In this final post, we look at the last three areas where good financial advice can make a difference to how and where clients invest their money.
5. Making the most of tax rates
I fully accept that this won’t apply to all clients and an adviser won’t be able to practice this all of the time, but it’s still worth knowing.
The premise is – if it’s at all possible, to ensure that the investments that are in the bond asset class are in tax-sheltered environments and your equities are in the taxable environment. This is because higher-rate taxpayers would pay 40% tax on bonds and 32.5% on equities, so there’s a slightly more favourable tax benefit.
It’s common sense and a small thing, but it’s worth something every year, and helps an adviser articulate to clients what they do for them. It might go on behind the scenes, but it shows that the adviser is ensuring they’re in the right place – asset location if you will.
6. Spending Strategy
This is around behaviours again – when people retire, where do they spend from? People would say: “I spend from my pension, which is what I’ve been paying into for the last 40 years for”, which throws up the question: “Is that necessarily right?” Might it be better for people to spend from ISAs or other accumulated investments, or those which are less favourably taxed, leaving your pensions to stay in the favourably taxed environment?
Absolutely, particularly if you have an Inheritance Tax problem. Pensions are, for the most part, outside of your estate and can be left to your family far more tax-efficiently than otehr assets, such as property or ISAs
Left to their own devices, people will take money from their pension because they rightly believe that’s what it’s there for. This is true, but leaving it in a tax-favourable environment is a good idea if you have other assets that you could spend from first.
7. Investing Style
Vanguard have examined the pros and cons of taking an income from traditional income products versus taking it from total return. The principle is, if an individual is going to chase yield by buying into income-producing products, in today’s low-yield environment, he or she may find themselves in risky assets.
These could be lower-grade bonds or longer duration to get the higher return. What Vanguard recommends is not doing this blindly, and understanding that within these income-producing products you may well be changing your asset allocation back to the first point.
We’d say to clients: Don’t let your income need wag the asset allocation dog, and look at whether there’s a better option, such as looking to cash in units and using that to supplement income in lower-yield environments and returning to the lower-income products as and when yields are higher.
Bringing it all together
Looking at the seven areas and the numbers that Vanguard have attached to them, the two most important are the behavioural coaching and the asset allocation.
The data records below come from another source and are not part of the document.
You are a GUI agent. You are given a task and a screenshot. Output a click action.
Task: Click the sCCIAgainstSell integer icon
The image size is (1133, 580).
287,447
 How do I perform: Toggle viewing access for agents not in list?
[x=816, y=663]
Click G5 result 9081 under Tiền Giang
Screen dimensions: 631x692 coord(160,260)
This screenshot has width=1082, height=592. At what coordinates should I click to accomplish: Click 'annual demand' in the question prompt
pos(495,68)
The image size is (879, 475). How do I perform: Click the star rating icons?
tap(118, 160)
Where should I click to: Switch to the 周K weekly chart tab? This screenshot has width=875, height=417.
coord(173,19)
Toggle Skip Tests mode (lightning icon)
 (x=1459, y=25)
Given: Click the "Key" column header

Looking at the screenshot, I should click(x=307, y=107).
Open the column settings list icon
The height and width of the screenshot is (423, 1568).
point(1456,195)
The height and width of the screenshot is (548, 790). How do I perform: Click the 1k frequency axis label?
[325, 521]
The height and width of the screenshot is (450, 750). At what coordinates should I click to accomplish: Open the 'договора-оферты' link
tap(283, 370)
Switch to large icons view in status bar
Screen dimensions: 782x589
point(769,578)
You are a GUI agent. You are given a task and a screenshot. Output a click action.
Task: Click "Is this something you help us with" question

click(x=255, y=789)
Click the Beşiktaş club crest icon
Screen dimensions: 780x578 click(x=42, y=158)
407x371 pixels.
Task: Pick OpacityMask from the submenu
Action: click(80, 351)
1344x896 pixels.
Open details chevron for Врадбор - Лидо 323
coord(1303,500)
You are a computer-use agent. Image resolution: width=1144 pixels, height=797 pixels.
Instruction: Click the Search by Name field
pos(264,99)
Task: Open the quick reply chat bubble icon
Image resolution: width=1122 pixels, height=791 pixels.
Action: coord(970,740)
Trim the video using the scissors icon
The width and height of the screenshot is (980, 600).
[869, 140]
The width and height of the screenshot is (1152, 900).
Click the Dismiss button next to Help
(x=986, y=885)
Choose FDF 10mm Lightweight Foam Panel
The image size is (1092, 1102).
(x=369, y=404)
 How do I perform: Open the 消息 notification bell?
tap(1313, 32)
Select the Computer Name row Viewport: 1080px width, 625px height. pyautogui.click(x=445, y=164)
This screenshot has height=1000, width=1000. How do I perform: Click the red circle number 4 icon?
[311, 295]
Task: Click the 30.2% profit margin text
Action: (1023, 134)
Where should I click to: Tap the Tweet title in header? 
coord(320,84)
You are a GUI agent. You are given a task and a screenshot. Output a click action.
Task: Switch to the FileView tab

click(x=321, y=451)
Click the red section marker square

We use the figure of about 3% per annum, and these seven areas add up to about that – net – over and above what an investor may achieve on their own, and half of that 3% is attributable to the behavioural coaching. Asset allocation is where the whole journey begins, and if it isn’t understood, then a lot of the rest of it becomes meaningless.
Neil agreed that it is possible for investors to do this on their own and take into consideration the seven areas, although it wouldn’t be an easy thing to do. More products and services are emerging to support investors without advisers which can help them developed a structured approach, but these won’t replace the behavioural coach.
Vanguard is clear that people need to have a choice on how they access investing, but they’re pro-advice and advisers, and would recommend the investors seek the support of a good adviser.